◆ Stated task:
Express the lines below as a JSON list of strings, one string per line and no blank lines, beginning at the line containing "Pick the 780 overall width dimension" and running through the last line. Omit the pictures.

◆ Stored entries:
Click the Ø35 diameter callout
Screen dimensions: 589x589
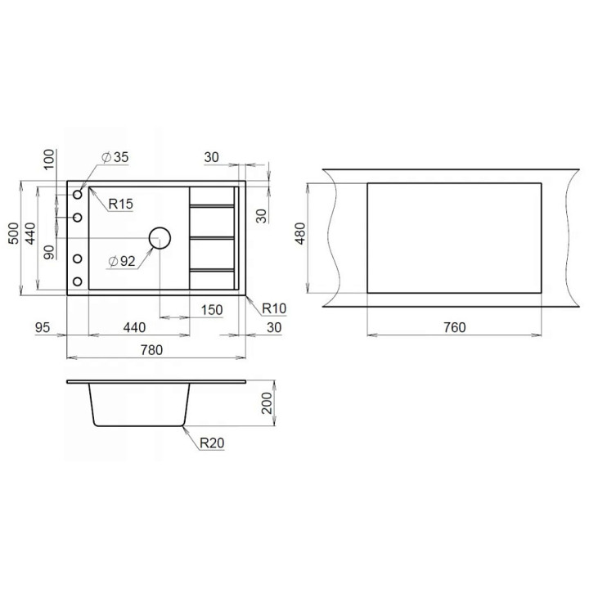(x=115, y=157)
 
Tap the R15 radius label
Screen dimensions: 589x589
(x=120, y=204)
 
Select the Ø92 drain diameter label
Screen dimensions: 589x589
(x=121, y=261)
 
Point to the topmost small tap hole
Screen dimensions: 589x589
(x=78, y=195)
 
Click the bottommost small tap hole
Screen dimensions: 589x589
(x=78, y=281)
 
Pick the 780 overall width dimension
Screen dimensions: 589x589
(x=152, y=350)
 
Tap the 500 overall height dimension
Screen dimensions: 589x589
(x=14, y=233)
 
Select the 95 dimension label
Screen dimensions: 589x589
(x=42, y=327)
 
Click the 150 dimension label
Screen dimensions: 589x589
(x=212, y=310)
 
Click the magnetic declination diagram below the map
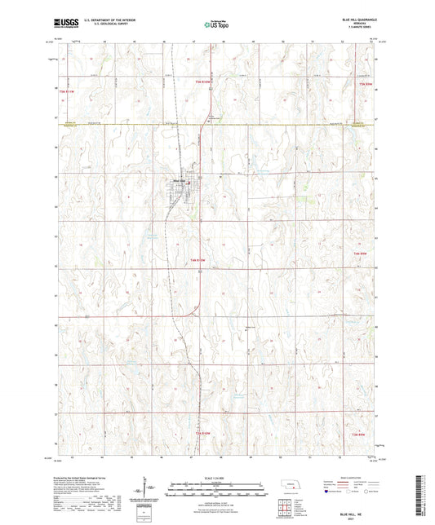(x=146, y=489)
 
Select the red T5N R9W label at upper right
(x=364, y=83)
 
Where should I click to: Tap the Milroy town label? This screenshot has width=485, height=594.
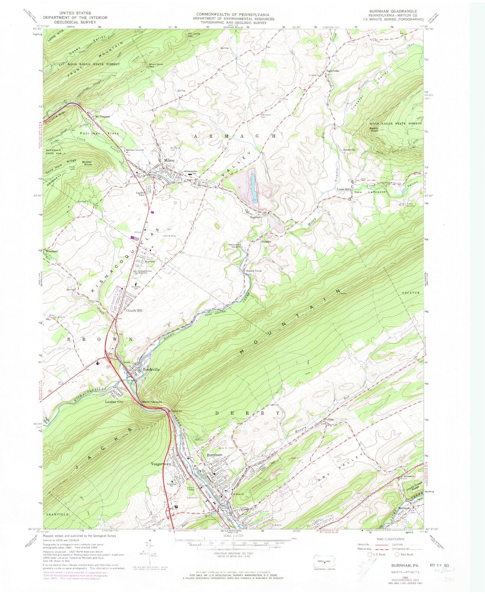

◆ Full output:
[
  "Pick the 780 overall width dimension",
  "Screen dimensions: 589x589",
  "(x=152, y=350)",
  "Tap the 500 overall height dimension",
  "Screen dimensions: 589x589",
  "(x=14, y=233)",
  "Select the 95 dimension label",
  "Screen dimensions: 589x589",
  "(x=42, y=327)",
  "Click the 150 dimension label",
  "Screen dimensions: 589x589",
  "(x=212, y=310)",
  "Click the magnetic declination diagram below the map",
  "(x=146, y=489)",
  "Select the red T5N R9W label at upper right",
  "(x=364, y=83)",
  "Where should I click to: Tap the Milroy town label? This screenshot has width=485, height=594."
]